Artículo publicado en La República, domingo 12 de marzo de 2017
El gobierno está en problemas, sin duda. Su nivel de aprobación ante la ciudadanía cae sostenidamente en las encuestas, y empieza a mostrar una dinámica que lo acerca al patrón que mostró Alejandro Toledo, quien llegó a tener niveles de aprobación de un dígito hacia la mitad de su periodo de gobierno. Para Kuczynski la caída en la aprobación es más grave que para Toledo, considerando que éste logró elegir 45 congresistas de 120, mientras que el actual presidente apenas 18 de 130. Peor aún, esos 18 muestran una conducta dispersa e incoherente, como sabemos.
¿Qué hacer? Se habla de la necesidad de cambios en algunos ministerios; si bien siempre se puede mejorar, creo que el actual Consejo de Ministros es razonablemente bueno, pero, sobre todo, no es fácil imaginar un gabinete sustancialmente distinto del actual. Es decir, sea cual sea el movimiento de las fichas, tendremos siempre ministros en su mayoría independientes, relativamente competentes en el manejo de los asuntos de su sector, pero políticamente débiles. Entonces se le reclama al gobierno “hacer política”, abandonar lógicas meramente técnicas, y mostrar iniciativa, “liderazgo”, comunicar, persuadir, coordinar, negociar, etc. Pero, ¿cómo podría este gobierno desarrollar estas habilidades? No le son propias ni al Presidente, ni al Presidente del Consejo de Ministros, ni al partido de gobierno. Lo más cerca que tiene el presidente de un operador con experiencia política y de gestión, y de su entera confianza, es su vicepresidente Martín Vizcarra. Pero resulta que la renegociación del contrato de concesión del aeropuerto de Chinchero lo ha puesto en entredicho; las suspicacias en medio de los escándalos por sobornos asociados a las empresas constructoras brasileñas salpican a todos, incluyendo al propio Presidente de la República.

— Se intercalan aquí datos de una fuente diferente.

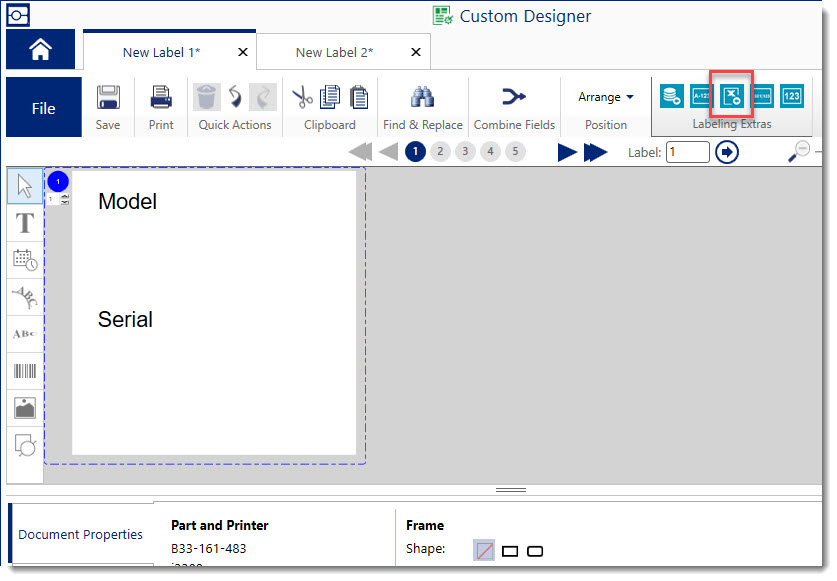Jump to the last label
The width and height of the screenshot is (837, 581).
(x=596, y=152)
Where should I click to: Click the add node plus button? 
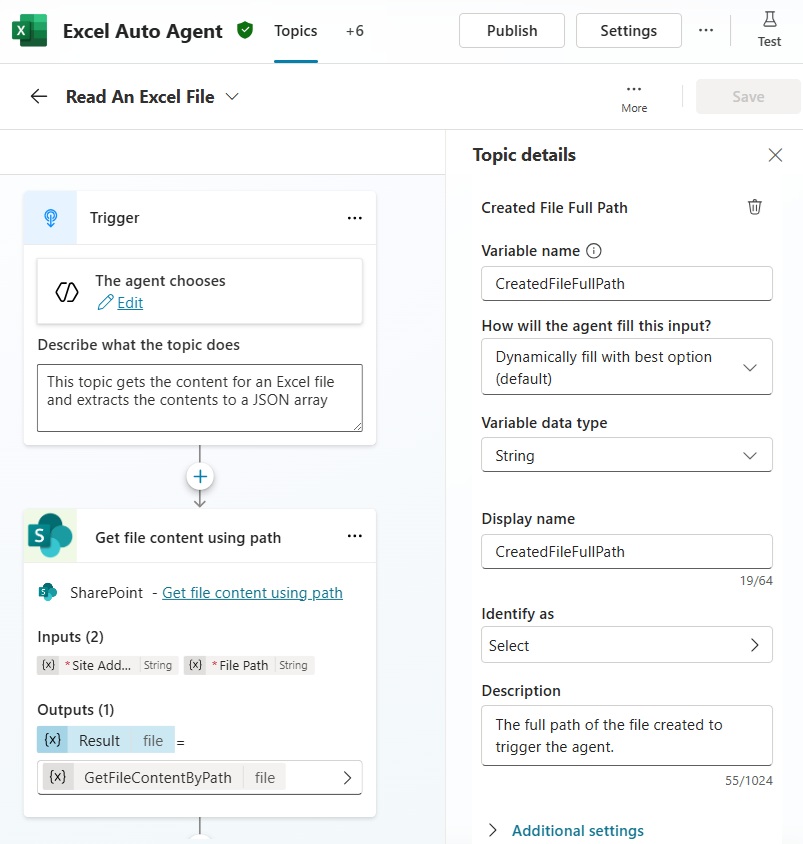coord(200,477)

Hoy el gobierno se percibe tan débil que es acaso esa debilidad, paradójicamente, la que mejor protege al ministro de transportes de una eventual censura, que tendría consecuencias imprevisibles por tratarse también del vicepresidente. Es la inesperada magnitud de la debilidad del gobierno la que hace que el propio fujimorismo se muestre más cauto de lo que se esperaría. Ser percibidos como desestabilizadores tendría costos políticos enormes, y parecen ser concientes de ello.

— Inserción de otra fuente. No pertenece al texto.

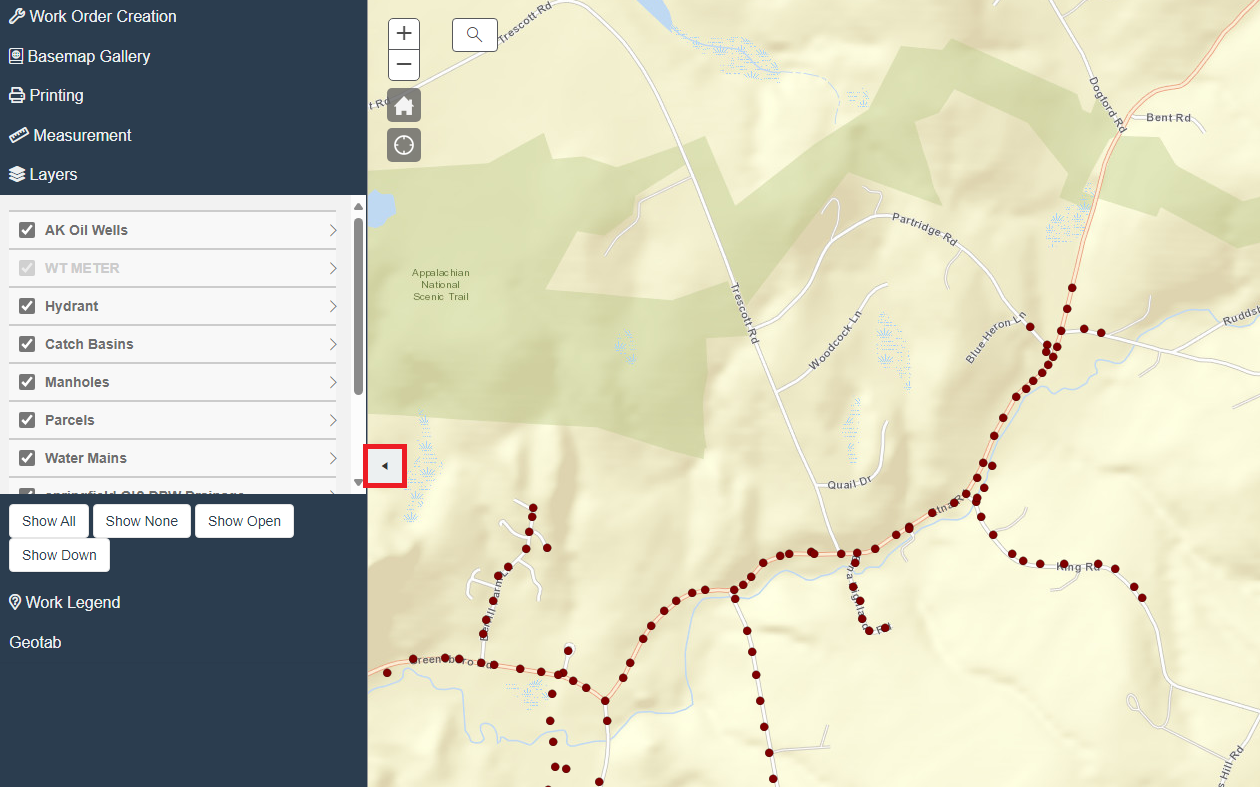1260x787 pixels.
Task: Expand the Water Mains layer chevron
Action: pos(333,458)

Y es que acaso llegó el momento de asumir en todas sus consecuencias algo que me parece hasta ahora no hemos asumido del todo: si bien uno puede aspirar legítimamente a que el gobierno muestre un poco más de orden, iniciativa, coordinación, la verdad es que no es realista esperar nada muy diferente de lo que tenemos hasta el momento. Y esto no solo es consecuencia de la debilidad del gobierno, sino del conjunto de nuestra elite política. ¿Un gobierno de Keiko Fujimori habría sido mejor? ¿Mejor le habría ido a Verónica Mendoza? ¿O a Alfredo Barnechea? ¿O a César Acuña o Julio Guzmán? Y es consecuencia de la debilidad de nuestro Estado: cuando las ciudades se ven afectadas por fenómenos naturales, resulta tan difícil combatir el crimen, o nuestras mejoras en calidad educativa parecen insuficientes, presenciamos, en primer lugar, las debilidad estructurales del Estado. Esto por supuesto no quita que se tenga que hacer algo aquí y ahora, pero me parece que en general lo que se está intentando hacer es razonable, pero sus resultados se verán en varios años, no ahora. La crítica está bien; pero está llegando la hora de entender de que más bien debemos generar los consensos y acuerdos para que el gobierno navegue de la mejor manera posible por los complicados años que tiene por delante.